Hospitals in England will have to check overseas patients’ and migrants’ entitlement to free non-urgent NHS care from April 2017 when new regulations are due to be introduced, the Department of Health has announced.
On 6 February 2017, health secretary Jeremy Hunt said in a statement that patients who are not eligible will be expected to pay upfront charges ahead of treatment.
The changes, however, do not affect anyone seeking urgent or immediate or necessary health care, regardless of their entitlement status, the department confirmed.
“We have no problem with overseas visitors using our NHS — as long as they make a fair contribution, just as the British taxpayer does,” Hunt said.
“Today we are announcing plans to change the law which means those who aren’t eligible for free care will be asked to pay upfront for non-urgent treatment.”
The move is part of an ongoing drive by the government to clamp down on so-called ‘health tourism’ — individuals from overseas who visit the UK specifically to access free NHS care.
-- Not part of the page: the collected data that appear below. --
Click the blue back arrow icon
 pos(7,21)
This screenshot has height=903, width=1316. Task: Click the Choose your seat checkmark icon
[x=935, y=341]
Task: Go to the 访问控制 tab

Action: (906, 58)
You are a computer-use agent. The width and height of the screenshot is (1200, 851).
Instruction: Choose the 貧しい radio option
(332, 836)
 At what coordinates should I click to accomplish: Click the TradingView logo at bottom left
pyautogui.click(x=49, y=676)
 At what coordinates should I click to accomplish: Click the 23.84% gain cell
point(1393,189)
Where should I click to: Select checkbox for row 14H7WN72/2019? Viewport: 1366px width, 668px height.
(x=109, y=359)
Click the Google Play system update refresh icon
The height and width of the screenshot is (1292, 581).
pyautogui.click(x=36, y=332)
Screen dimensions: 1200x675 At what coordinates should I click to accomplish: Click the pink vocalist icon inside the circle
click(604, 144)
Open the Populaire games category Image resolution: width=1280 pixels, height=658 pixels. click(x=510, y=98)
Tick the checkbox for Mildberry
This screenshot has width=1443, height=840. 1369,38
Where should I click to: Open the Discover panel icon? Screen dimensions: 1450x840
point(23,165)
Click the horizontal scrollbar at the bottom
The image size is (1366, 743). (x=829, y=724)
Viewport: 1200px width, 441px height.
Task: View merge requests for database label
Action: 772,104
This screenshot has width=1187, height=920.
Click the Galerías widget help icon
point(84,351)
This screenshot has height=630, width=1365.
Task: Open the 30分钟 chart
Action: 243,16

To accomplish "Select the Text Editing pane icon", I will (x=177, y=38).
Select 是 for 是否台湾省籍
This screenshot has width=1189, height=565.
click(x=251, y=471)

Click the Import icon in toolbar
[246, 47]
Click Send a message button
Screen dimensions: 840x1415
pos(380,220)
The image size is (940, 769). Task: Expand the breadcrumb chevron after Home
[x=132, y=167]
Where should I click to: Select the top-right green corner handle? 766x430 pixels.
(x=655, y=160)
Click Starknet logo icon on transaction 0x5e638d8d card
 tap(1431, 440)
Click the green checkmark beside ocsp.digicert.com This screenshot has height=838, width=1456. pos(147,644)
The government aims to recover £500m a year in NHS fees owed by overseas or migrant patients by the middle of this parliament.
The reforms, which are due to be introduced on 1 April 2017, follow an official government consultation.
The consultation report, also published on 6 February 2017, said: “Whilst overseas visitors can access its services, in order for the NHS to be financially sustainable it is vital they make a fair contribution towards the cost of those services.
“It is therefore our intention to make sure that only people living here and contributing financially to this country will get access to free NHS care.”